If those were the kretch, she thought, she was not looking forward to encountering them in the crypts where the Jedi children had once dared each other to hunt for Plett's Well... provided they could find the crypts at all.
"Just because you keep soap in the pantry doesn't make it food," agreed Han thoughtfully, as they walked through the drifting glitters of mist on their way back to the house Jevax had arranged for them. "But it's no accident you keep it close to where you wash the dishes."
She nodded, accepting that train of logic, then grinned. "And what do you know about washing dishes... Angelpants?"
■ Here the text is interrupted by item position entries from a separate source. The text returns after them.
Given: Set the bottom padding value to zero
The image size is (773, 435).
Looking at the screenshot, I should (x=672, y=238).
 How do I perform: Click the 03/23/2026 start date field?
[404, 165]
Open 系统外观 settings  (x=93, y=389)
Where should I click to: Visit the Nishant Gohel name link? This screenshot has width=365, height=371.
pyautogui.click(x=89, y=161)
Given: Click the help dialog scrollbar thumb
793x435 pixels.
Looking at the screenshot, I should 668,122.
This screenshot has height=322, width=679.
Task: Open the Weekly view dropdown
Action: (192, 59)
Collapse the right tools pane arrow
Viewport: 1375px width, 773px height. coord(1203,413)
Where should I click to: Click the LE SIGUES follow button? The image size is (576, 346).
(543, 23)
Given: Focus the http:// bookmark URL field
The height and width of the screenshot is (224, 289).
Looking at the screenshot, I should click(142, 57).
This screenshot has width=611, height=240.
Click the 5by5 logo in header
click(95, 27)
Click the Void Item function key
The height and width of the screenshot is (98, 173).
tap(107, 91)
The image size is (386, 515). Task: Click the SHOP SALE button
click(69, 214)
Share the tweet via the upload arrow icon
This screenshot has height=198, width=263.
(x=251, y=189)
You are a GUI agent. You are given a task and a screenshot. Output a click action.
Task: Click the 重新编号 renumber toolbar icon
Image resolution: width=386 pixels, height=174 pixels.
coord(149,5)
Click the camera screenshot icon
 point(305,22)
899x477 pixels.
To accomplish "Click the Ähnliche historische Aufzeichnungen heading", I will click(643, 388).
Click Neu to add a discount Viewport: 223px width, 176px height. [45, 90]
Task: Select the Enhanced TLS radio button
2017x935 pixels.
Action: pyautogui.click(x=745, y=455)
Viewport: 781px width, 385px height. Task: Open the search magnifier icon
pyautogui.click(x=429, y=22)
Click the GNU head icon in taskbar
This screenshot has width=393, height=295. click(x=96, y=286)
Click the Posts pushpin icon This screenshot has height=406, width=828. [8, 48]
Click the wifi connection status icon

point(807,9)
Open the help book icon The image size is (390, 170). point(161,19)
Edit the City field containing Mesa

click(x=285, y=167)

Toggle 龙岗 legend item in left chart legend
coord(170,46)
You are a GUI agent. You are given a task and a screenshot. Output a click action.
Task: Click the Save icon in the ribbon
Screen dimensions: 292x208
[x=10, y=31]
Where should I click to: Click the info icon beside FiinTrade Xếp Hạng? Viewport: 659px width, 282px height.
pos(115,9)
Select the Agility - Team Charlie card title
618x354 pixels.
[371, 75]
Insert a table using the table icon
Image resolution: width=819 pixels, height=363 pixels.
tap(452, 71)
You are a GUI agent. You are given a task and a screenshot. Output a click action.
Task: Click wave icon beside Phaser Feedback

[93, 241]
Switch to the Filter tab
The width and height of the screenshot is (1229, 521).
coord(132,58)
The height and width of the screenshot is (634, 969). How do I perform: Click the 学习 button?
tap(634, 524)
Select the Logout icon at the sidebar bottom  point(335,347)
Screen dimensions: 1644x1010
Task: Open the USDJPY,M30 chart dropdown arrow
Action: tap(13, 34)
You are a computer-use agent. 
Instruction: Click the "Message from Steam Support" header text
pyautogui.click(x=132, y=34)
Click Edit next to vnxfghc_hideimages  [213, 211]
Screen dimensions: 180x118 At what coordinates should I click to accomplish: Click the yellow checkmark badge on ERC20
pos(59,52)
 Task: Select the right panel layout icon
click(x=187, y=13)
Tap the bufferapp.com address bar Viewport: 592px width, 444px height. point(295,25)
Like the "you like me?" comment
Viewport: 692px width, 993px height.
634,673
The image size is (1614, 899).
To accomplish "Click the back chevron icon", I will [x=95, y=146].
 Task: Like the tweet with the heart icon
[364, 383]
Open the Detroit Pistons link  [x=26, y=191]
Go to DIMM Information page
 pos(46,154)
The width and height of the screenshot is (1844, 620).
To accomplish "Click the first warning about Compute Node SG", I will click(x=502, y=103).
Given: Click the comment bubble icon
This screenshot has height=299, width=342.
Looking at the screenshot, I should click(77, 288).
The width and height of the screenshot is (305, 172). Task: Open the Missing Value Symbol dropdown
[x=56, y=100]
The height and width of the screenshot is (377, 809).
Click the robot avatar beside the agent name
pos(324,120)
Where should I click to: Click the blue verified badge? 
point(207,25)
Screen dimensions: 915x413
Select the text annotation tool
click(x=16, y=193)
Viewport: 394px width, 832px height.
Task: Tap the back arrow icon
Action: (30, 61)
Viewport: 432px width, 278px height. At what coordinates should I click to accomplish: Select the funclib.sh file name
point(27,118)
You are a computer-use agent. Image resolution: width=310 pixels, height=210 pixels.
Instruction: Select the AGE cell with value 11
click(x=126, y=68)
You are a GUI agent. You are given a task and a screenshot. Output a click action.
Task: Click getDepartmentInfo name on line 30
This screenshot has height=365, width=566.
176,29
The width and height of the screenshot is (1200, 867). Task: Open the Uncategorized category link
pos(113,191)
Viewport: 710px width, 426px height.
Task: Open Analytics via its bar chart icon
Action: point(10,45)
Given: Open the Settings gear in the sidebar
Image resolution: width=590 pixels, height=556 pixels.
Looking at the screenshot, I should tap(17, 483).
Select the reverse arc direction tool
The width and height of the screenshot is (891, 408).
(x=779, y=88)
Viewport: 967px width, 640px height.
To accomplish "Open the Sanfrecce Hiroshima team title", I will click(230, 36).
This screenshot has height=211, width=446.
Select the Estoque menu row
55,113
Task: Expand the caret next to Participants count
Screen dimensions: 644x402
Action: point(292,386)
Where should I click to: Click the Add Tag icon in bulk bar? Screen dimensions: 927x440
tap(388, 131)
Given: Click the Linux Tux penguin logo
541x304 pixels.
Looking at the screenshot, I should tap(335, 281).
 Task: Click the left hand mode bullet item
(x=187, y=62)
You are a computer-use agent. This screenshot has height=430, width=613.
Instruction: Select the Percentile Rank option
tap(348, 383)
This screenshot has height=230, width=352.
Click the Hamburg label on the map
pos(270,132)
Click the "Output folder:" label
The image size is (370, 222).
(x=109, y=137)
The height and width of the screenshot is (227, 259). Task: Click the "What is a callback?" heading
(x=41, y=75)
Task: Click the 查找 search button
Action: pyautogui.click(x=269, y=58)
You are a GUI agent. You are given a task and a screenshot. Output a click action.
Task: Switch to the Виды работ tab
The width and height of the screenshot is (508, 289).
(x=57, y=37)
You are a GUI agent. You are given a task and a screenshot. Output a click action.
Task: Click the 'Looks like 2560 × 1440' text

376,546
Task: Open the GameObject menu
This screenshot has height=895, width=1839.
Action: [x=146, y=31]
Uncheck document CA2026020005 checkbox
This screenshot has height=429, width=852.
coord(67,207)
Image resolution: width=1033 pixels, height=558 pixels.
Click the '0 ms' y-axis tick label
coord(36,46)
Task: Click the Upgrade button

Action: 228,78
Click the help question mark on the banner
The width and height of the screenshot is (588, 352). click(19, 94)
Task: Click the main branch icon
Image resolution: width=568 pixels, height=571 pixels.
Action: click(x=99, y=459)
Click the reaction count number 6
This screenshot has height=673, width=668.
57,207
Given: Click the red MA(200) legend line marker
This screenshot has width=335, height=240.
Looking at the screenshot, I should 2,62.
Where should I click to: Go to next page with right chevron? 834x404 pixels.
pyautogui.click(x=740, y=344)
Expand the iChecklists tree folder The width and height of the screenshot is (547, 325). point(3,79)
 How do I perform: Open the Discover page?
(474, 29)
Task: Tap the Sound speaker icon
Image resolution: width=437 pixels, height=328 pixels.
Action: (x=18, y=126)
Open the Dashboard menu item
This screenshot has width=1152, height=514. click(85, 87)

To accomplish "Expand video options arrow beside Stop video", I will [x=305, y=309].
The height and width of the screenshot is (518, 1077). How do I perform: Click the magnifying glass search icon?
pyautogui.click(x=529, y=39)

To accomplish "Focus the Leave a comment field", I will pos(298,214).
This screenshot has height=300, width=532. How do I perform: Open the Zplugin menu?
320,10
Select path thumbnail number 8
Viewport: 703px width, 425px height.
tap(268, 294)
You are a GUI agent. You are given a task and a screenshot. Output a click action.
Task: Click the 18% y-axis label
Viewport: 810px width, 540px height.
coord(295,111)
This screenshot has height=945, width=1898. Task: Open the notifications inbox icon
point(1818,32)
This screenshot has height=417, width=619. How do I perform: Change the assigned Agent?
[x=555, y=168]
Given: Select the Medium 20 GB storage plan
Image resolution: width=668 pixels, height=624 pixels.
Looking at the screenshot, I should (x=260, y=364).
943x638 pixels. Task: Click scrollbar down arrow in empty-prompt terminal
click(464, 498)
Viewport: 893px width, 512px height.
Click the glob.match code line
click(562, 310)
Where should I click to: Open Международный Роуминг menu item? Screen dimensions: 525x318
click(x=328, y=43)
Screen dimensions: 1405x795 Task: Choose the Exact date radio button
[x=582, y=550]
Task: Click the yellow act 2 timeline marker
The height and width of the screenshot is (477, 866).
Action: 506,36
"When you spend three quarters of your life bumming around the galaxy, Your Highness-ness, believe me, you end up loading a lot of dishwashers and even washing dishes by hand." He hooked his hands in his belt, but Leia knew he was watching everything around them to the limits of his senses. The eternal vapors of Plawal were unnerving. Thickest down at the far end of the valley where the true hot springs bubbled forth, even here, where the land lay low around the warm springs, visibility was down to a few meters. Even up on the raised streets that skirted the orchards, scenes had a tendency to appear and disappear like isolated tableaux: fruit trees jeweled with orchids, up which sweetberry and bowvine had been trained so that every branch hung heavy with two or three different varieties of fruit; thousands of tiny bridges spanning the faintly steaming pools and streams whose fern-choked verges swarmed with salamanders and frogs; yellow, green, or sea-blue pittins dozing on the thrusting knees of shalaman and aphor trees or hunting insects in the grass; automated watch-critters crouched at the bases of the more expensive trees, beady eyes of green or amber gleaming eerily through the mists. Lava-block walls loomed unexpectedly out of the shifting vapors, topped by the sleek white plastic of the prefabs; ramps of wood or plastic ascending to the doors from street level, lined with pots of imported red plastic or local terra-cotta, lush with berries, slochans, lipanas. Beautiful... But Leia was extremely conscious of the fact that visibility was down to two meters or less.